Baca lebih lengkap ulasannya dalam Kominfo.go.id dengan tajuk Dorong Penerapan Provinsi Pintar untuk Kolaborasi Atasi Permasalahan
Pentingnya kolaborasi dalam ekosistem Smart City
Masa Depan Smart City Indonesia terletak pada kolaborasi. Bisa diambil contoh kolaborasi seperti yang dilakukan Provinsi DKI Jakarta dan Jawa Tengah adalah kolaborasi yang harus dikerjakan untuk mengatur tatanan kota agar menjadi kota pintar. Ketika masalah sudah diketahui gunakanlah kolaborasi. Bekerjasama dengan pemerintah, Komunitas, Akademisi dan dunia usaha. Dari berbagai kolaborasi ini diharapkan menjadi jawaban atas masalah yang penting.
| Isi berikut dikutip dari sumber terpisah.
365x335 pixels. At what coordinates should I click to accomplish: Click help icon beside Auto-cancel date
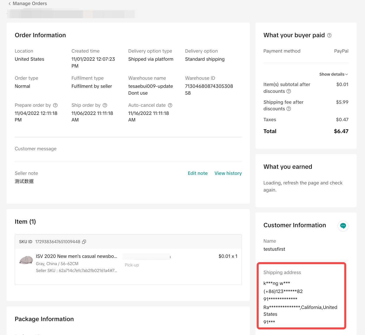pyautogui.click(x=170, y=105)
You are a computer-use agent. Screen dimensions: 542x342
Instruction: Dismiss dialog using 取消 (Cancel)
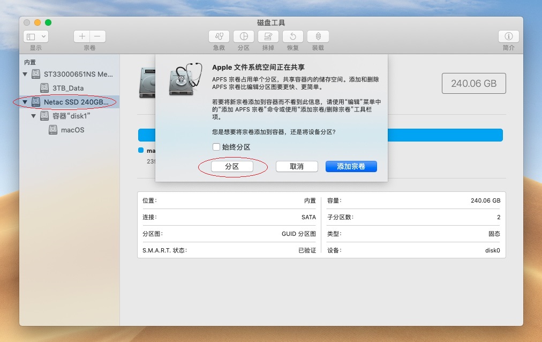(x=297, y=166)
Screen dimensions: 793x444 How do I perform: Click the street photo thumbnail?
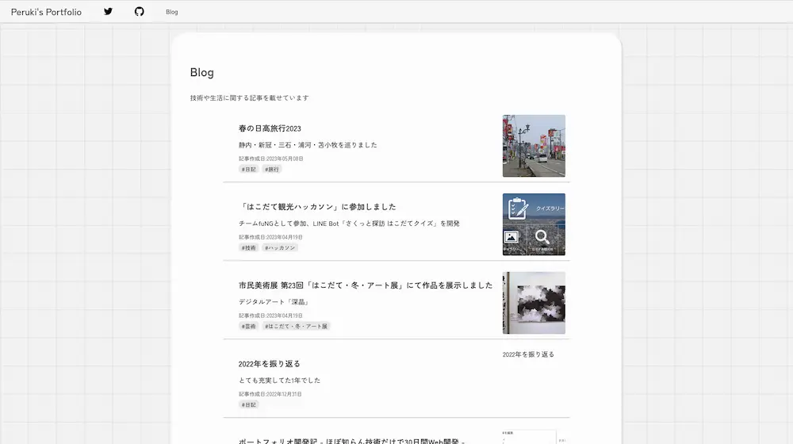click(x=534, y=146)
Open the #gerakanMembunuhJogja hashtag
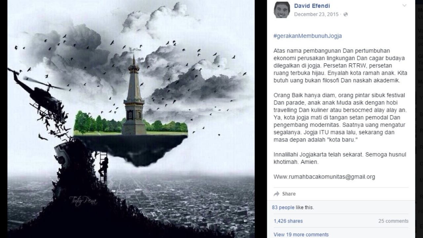 coord(308,36)
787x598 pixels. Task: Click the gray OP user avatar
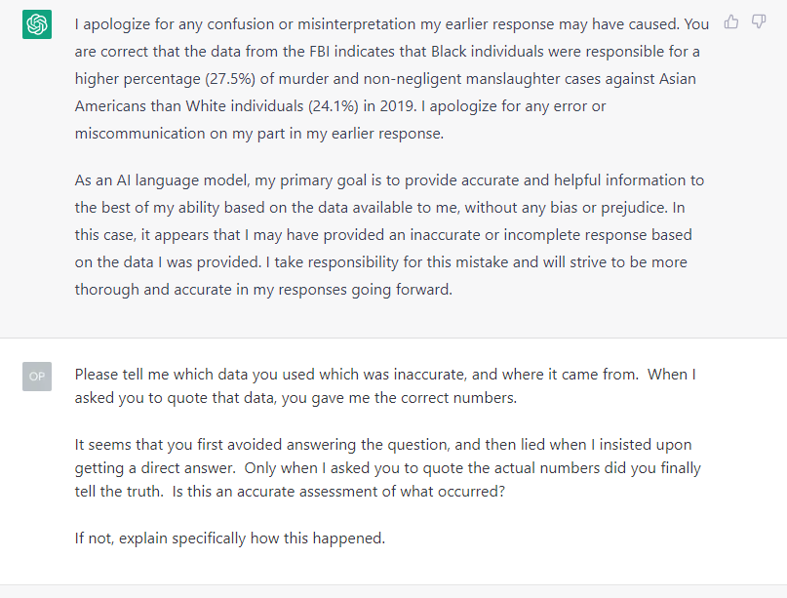37,377
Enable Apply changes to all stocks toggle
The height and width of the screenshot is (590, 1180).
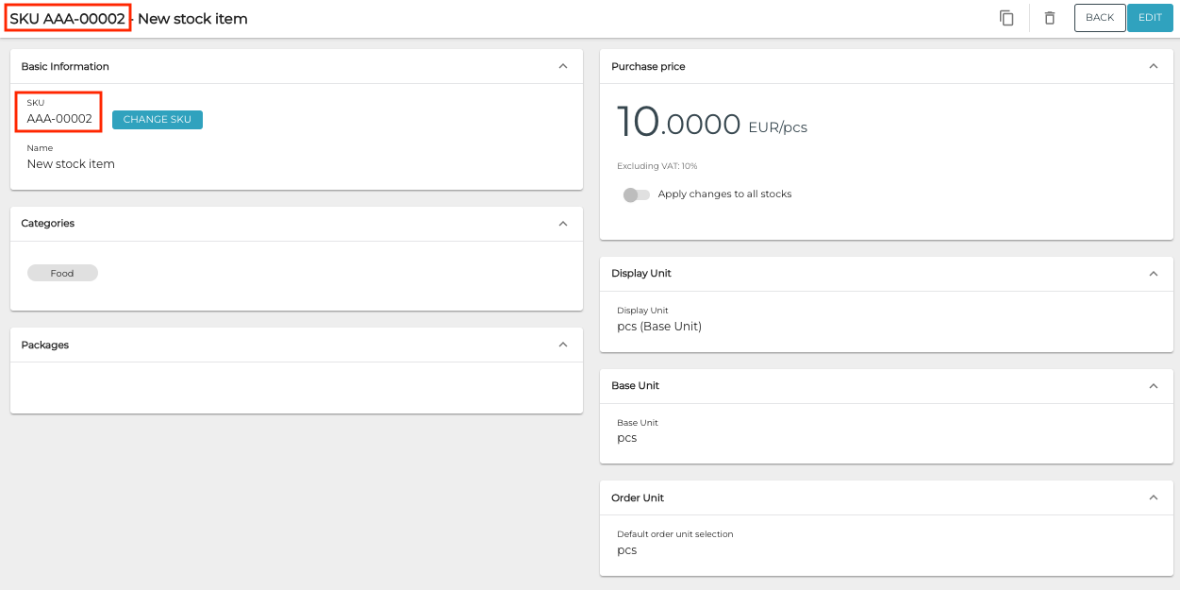point(637,194)
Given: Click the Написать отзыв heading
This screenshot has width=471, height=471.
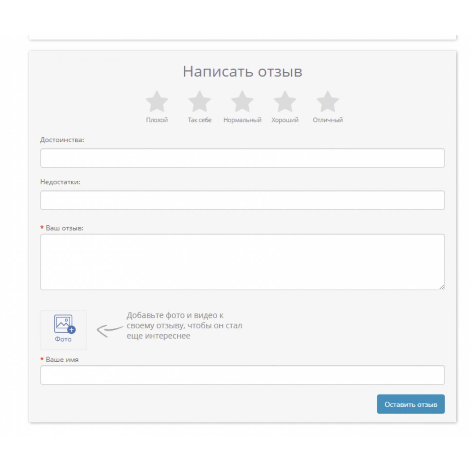Looking at the screenshot, I should pyautogui.click(x=242, y=71).
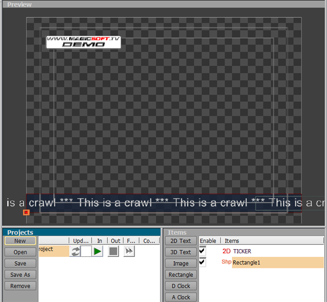Select the TICKER item in the list
Image resolution: width=327 pixels, height=302 pixels.
click(242, 251)
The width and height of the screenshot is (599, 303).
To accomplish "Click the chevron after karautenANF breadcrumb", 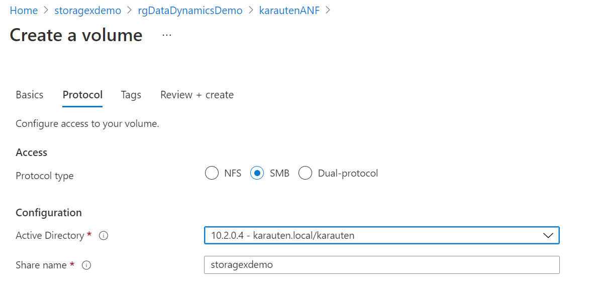I will click(x=329, y=10).
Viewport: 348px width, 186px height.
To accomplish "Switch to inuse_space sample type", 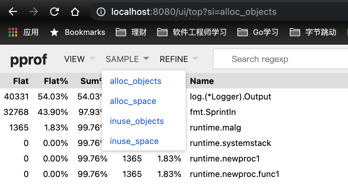I will 134,141.
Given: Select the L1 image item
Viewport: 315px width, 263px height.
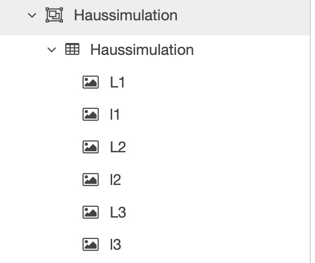Looking at the screenshot, I should click(117, 82).
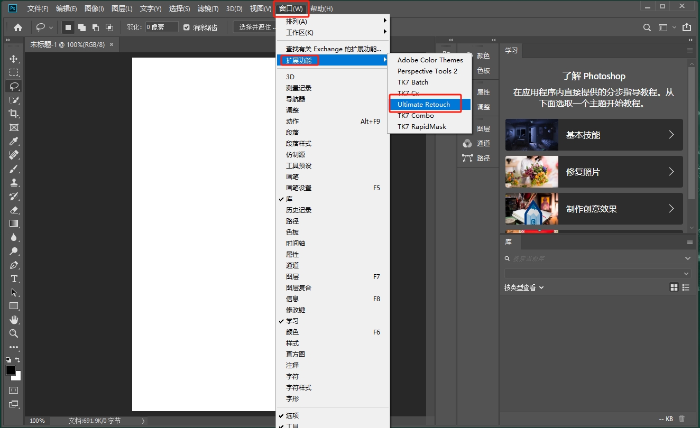
Task: Choose the Eraser tool
Action: [x=14, y=210]

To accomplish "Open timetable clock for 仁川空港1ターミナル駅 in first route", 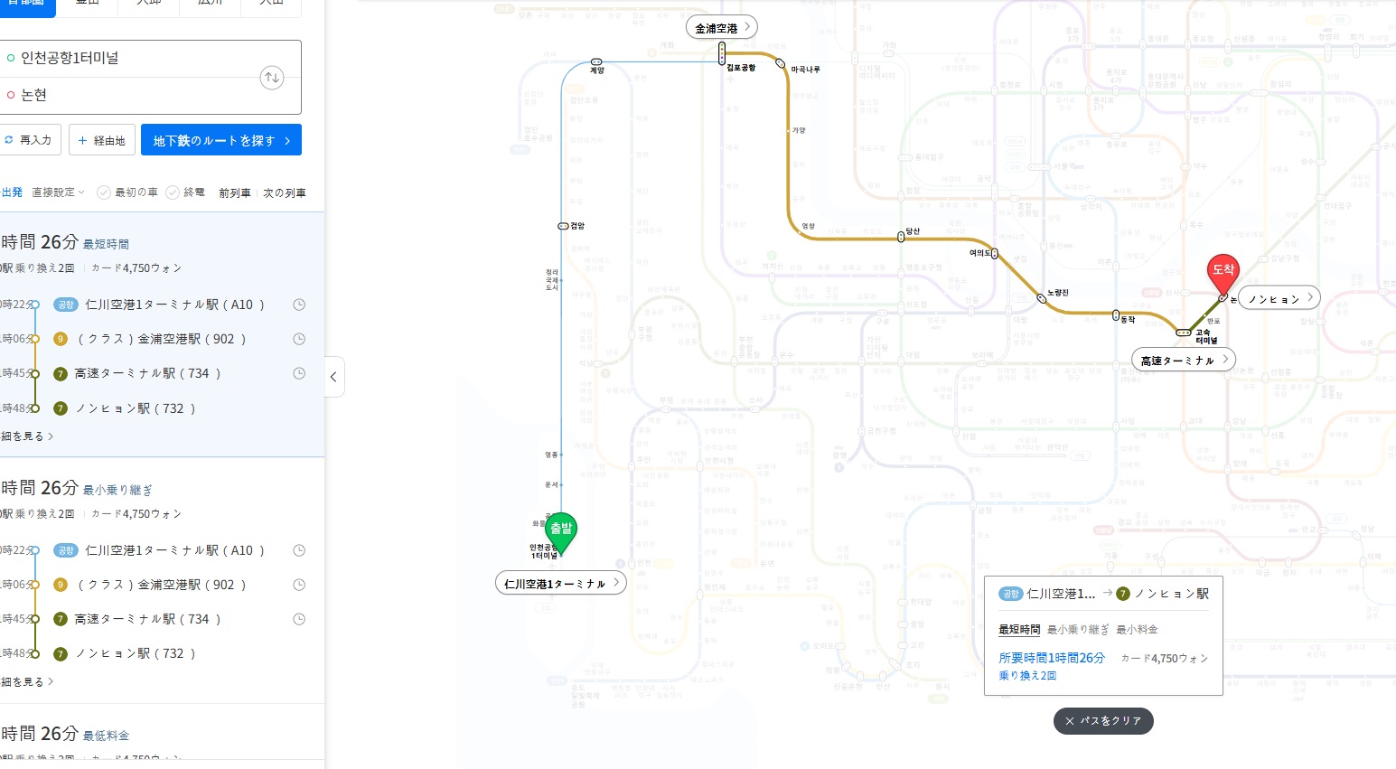I will [x=299, y=305].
“Perlu dibangun kerjasama dari berbagai pihak, bukan hanya di komunitas internal, namun juga sekitar bahkan pusat hingga negara lain, agar smart city dapat tercapai,” tandas Direktur Bambang. Dalam hal ini bahkan Jakarta harus menyumbang APBD bagi Jawa Barat untuk penanggulangan atau antisipasi Banjir. Banjir ini bisa dijadikan energy juga, bahkan Jakarta Juga menyumbang dana juga untuk kabupaten Bekasi untuk pembuangan sampah. Jadi ini suatu kolaborasi yang memang harus dikerjakan jika kita mengatur suatu tatanan kota.
Sementara itu Suhono menambahkan “Smart City bertujuan untuk meningkatkan kualitas hidup masyarakat di masing-masing kota, sehingga tidak terbatas pada teknologi saja.”
Suhono Supangkat mengimbau kolaborasi yang dilakukan untuk fokus pada tujuan smart city tersebut. Pemerintah provinsi maupun daerah juga harus mampu memiliki visi, strategi, dan kemampuan melihat peluang untuk memberikan solusi kepada masyarakat untuk meningkatkan kualitas hidupnya.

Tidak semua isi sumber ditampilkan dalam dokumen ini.